--- TASK PROMPT ---
Search each line of the data for the word "title"; copy every line where it is found.

------------------------------------

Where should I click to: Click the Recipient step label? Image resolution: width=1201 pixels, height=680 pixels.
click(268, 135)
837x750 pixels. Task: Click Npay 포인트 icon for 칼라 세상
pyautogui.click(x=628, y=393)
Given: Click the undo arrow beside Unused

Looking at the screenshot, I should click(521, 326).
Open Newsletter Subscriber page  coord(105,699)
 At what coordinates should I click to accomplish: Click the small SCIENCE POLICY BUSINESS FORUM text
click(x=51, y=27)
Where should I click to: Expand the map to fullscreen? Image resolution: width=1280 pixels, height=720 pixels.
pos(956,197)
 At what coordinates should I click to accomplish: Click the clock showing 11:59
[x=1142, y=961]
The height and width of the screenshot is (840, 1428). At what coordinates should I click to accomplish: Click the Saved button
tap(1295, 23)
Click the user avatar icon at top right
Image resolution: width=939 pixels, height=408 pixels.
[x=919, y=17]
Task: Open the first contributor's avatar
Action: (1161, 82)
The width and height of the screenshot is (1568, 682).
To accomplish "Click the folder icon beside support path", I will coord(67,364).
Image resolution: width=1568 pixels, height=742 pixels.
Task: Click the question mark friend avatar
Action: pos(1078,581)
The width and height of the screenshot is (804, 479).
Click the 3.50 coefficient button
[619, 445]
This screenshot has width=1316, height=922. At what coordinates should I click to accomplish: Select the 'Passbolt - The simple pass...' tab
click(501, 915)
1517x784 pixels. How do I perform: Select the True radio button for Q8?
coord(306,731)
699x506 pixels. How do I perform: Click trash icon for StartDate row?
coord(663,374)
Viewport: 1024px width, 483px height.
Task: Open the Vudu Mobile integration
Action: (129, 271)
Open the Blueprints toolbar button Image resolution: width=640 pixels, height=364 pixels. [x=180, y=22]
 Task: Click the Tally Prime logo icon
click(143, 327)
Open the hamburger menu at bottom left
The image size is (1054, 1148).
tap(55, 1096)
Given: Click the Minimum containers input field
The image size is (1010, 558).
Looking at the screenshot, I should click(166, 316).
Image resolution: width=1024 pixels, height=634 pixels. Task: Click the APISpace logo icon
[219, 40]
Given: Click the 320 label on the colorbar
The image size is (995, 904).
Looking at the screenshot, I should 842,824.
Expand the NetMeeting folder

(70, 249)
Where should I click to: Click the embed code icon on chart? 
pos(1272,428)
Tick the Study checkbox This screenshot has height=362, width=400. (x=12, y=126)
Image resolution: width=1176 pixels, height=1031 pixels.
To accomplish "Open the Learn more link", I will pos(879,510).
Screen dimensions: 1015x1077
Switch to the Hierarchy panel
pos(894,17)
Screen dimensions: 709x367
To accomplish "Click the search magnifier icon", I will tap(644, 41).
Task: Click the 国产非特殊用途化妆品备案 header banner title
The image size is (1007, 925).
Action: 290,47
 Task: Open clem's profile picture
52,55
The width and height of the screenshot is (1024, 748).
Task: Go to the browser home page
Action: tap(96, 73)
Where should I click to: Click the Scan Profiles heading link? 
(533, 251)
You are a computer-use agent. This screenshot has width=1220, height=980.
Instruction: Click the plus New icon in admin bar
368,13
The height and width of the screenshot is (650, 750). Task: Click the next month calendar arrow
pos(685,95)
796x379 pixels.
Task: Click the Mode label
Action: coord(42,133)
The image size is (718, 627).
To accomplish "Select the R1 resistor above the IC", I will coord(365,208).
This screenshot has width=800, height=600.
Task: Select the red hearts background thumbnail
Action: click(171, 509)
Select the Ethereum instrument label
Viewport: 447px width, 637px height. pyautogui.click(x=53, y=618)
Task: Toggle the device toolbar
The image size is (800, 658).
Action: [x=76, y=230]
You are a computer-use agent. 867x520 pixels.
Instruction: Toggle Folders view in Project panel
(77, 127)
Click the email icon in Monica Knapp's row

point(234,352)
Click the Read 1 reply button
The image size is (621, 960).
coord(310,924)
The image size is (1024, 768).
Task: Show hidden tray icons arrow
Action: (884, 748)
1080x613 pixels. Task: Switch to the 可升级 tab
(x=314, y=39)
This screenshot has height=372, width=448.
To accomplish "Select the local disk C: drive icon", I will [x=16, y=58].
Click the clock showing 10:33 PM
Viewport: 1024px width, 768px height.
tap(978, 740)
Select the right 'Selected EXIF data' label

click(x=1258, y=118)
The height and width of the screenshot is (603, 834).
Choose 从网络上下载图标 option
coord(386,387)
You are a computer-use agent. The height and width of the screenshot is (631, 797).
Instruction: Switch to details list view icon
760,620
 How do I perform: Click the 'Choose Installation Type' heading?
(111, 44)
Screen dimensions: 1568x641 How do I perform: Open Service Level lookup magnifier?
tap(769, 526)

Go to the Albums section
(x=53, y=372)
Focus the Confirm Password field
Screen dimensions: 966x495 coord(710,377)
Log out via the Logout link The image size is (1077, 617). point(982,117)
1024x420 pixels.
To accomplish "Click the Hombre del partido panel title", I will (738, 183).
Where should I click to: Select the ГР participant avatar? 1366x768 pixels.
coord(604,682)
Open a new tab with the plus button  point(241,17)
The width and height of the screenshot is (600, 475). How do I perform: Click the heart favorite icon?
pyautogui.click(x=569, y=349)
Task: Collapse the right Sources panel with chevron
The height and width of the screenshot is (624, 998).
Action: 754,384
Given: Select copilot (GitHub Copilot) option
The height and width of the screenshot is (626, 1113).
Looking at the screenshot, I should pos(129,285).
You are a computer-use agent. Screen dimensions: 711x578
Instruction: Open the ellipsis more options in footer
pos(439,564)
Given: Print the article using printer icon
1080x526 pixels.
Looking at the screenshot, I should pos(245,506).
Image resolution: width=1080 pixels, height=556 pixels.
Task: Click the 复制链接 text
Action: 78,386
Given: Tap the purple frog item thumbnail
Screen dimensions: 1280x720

------------------------------------

--- EXERCISE ANSWER ---
Task: Click the 国产非特殊用途化妆品备案 header banner title
To accomplish "Click the Hombre del partido panel title", I will (738, 183).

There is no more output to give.